APEX Insight: Could edible food packaging mean less cleanup for airlines post-flight?
Airlines spend half a billion dollars dealing with cabin waste each year, with most of the trash being traced back to in-flight catering. About 350 plastic cups are used on an average US domestic flight; nationwide, that’s four million plastic cups per day. When you include food wrappers, coffee creamers, and disposable plates and cutlery, the garbage really starts piling up. Airlines are stepping up recycling efforts, but they’re also exploring ways to reduce the quantity of plastic waste they produce, period. Could new edible options of storing and serving food redirect trash from the landfill into passengers’ stomachs?
Significant advancements in edible packaging have come from biotech companies like Evoware. Based out of Jakarta, Evoware leverages Indonesia’s huge seaweed harvests – more than
10 million tons per year – to produce seaweed-based packaging that’s so eco-friendly it dissolves in hot water. Evoware’s edible product line includes food wrappers, instant coffee packets and sachets for dry seasonings, and it’s all nutrient-dense, containing high levels of fiber, calcium, and vitamins A and C. In its base form, the edible packaging is tasteless and odorless, but it can be infused with different flavorings. The company also produces fully biodegradable packaging for non-edible items like soap and toothpicks.
“Being simply biodegradable isn’t truly sustainable,” – Ariane van Mancius, Now New Next
Ariane van Mancius, a hospitality marketing expert from Now New Next, says this type of packaging could be particularly useful for in-flight snacks: “On intercontinental flights, any packaging that comes into contact with food or drinks has to be burned, so it being simply biodegradable isn’t truly sustainable.
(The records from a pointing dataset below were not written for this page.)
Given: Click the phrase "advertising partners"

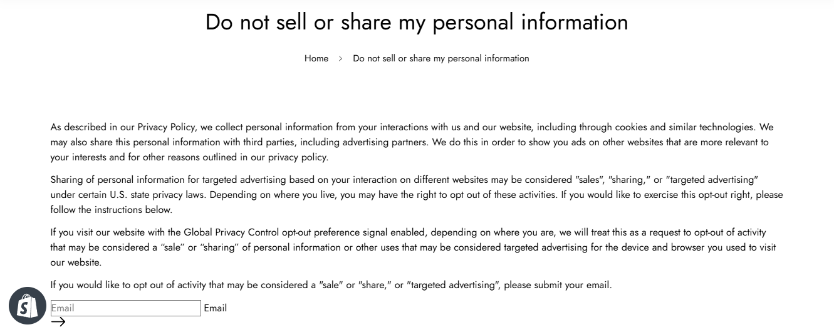Looking at the screenshot, I should 384,142.
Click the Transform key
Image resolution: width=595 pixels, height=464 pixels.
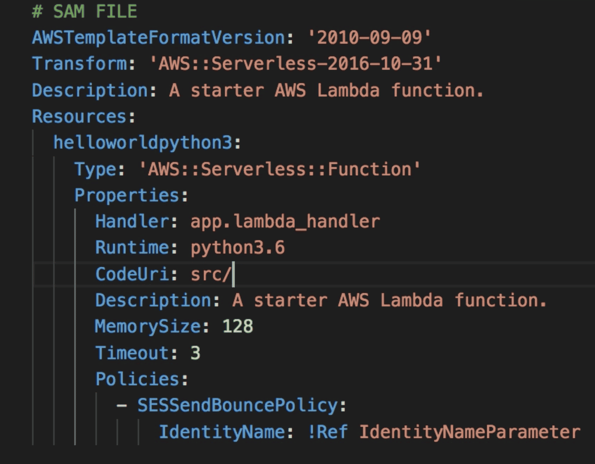tap(79, 64)
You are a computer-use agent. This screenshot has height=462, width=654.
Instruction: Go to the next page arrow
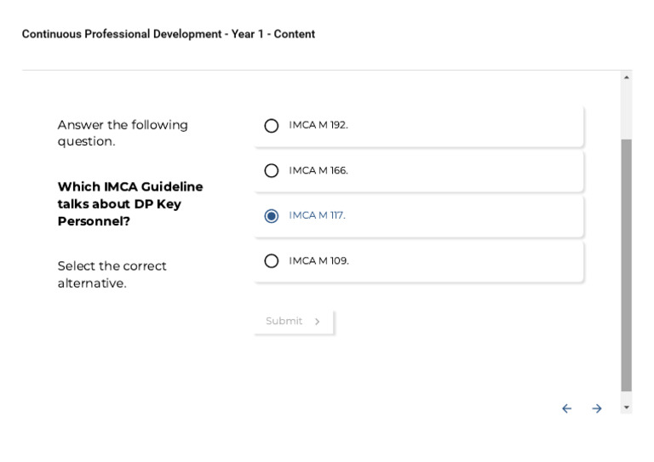597,409
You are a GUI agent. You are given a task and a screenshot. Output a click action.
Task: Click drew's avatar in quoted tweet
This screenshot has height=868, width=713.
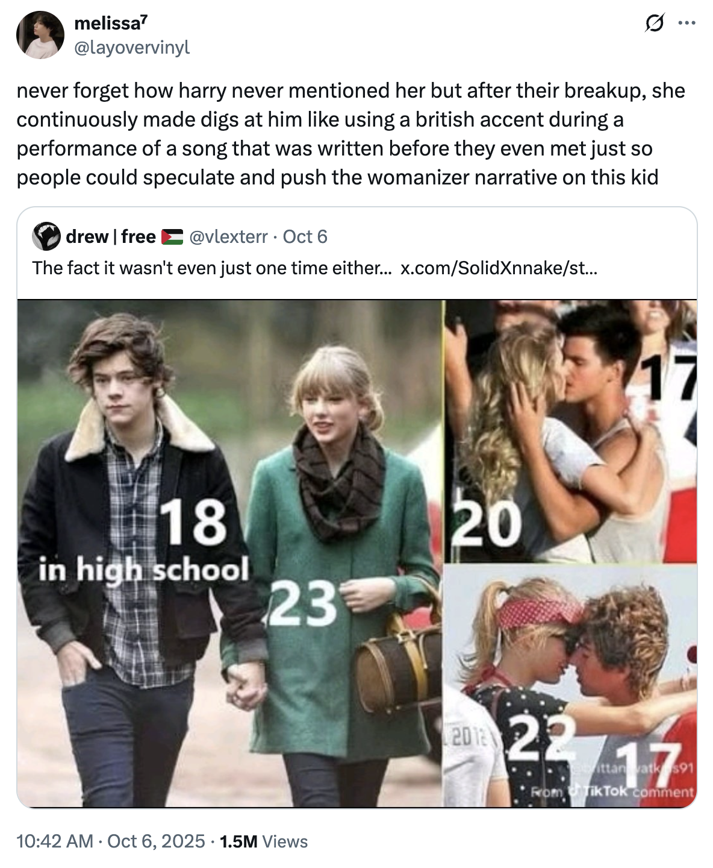pos(46,236)
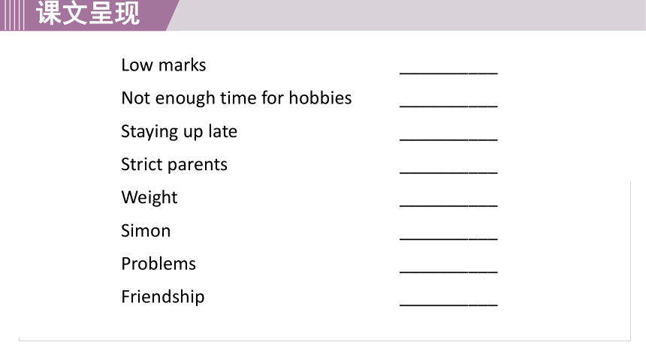Click the 课文呈现 header title
The image size is (646, 363).
tap(88, 14)
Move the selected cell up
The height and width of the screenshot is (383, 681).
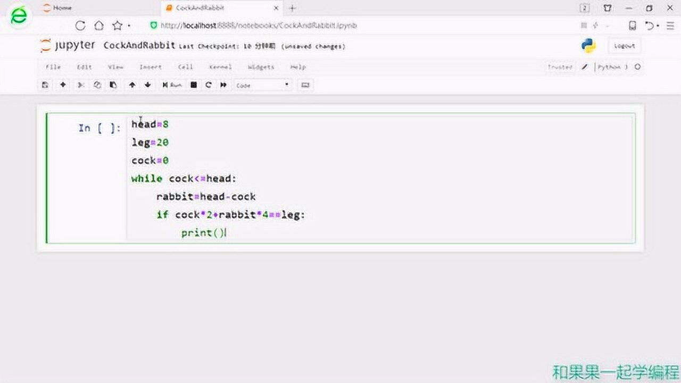[132, 85]

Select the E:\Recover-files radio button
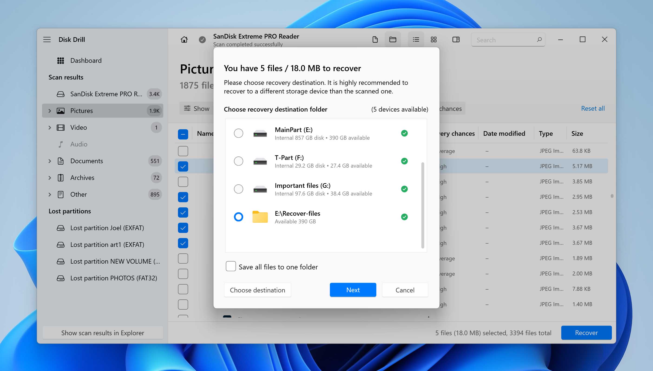[238, 217]
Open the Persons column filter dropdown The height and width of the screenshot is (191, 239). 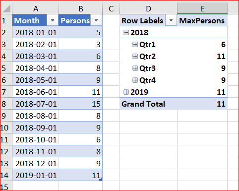[x=96, y=20]
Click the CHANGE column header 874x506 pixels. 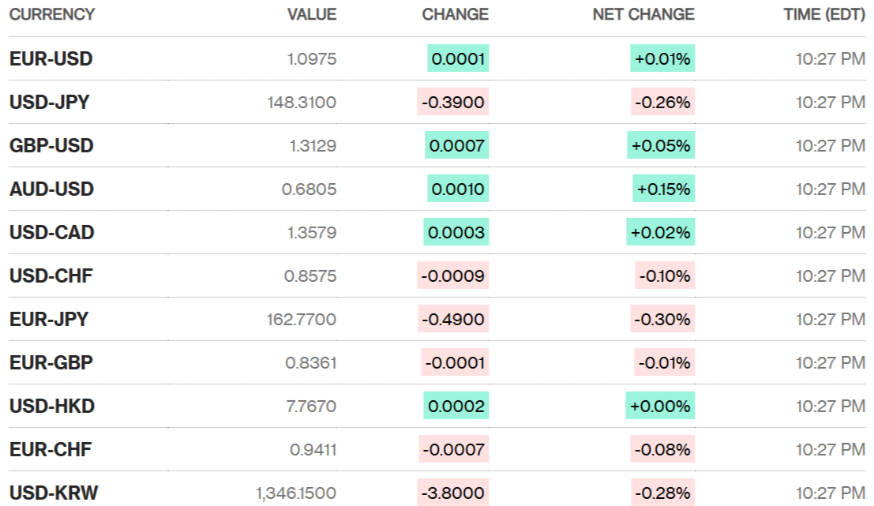pyautogui.click(x=455, y=14)
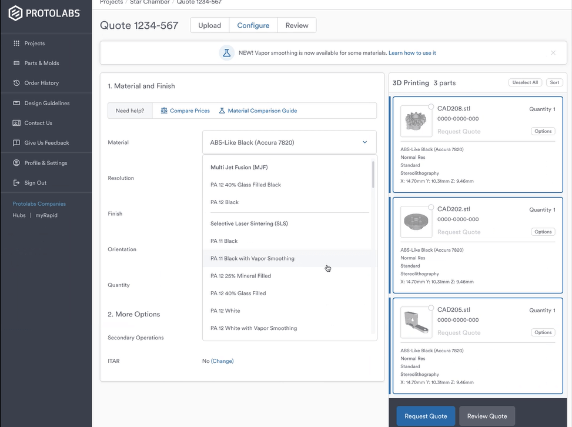
Task: Click the Request Quote button
Action: (x=426, y=416)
What’s interesting about edible packaging is that passengers could be the solution to that problem, making it an appealing offer for airlines.”
“The challenge is finding an edible substance that will hold up across different environments,” – Ariane van Mancius, Now New Next
Other biomaterials like sugarcane represent an alternative to plastic but, unfortunately, they don’t always hold up when traveling between substantially different climates. “I tried a sugarcane-based tray, but it had buckled in the humidity,” van Mancius says. “Edible cups and cutlery made of sugar might taste nice, but they won’t necessarily last flying from a colder country like the Netherlands to a hot climate like Dubai. The challenge is finding an edible substance that will hold up across different environments.”
It’s safe to say that edible packaging is having a moment, and the idea of “waste consumption” is being turned on its head. As airlines continue to investigate ways to reduce waste, it’ll be interesting to see if garbage can become gourmet.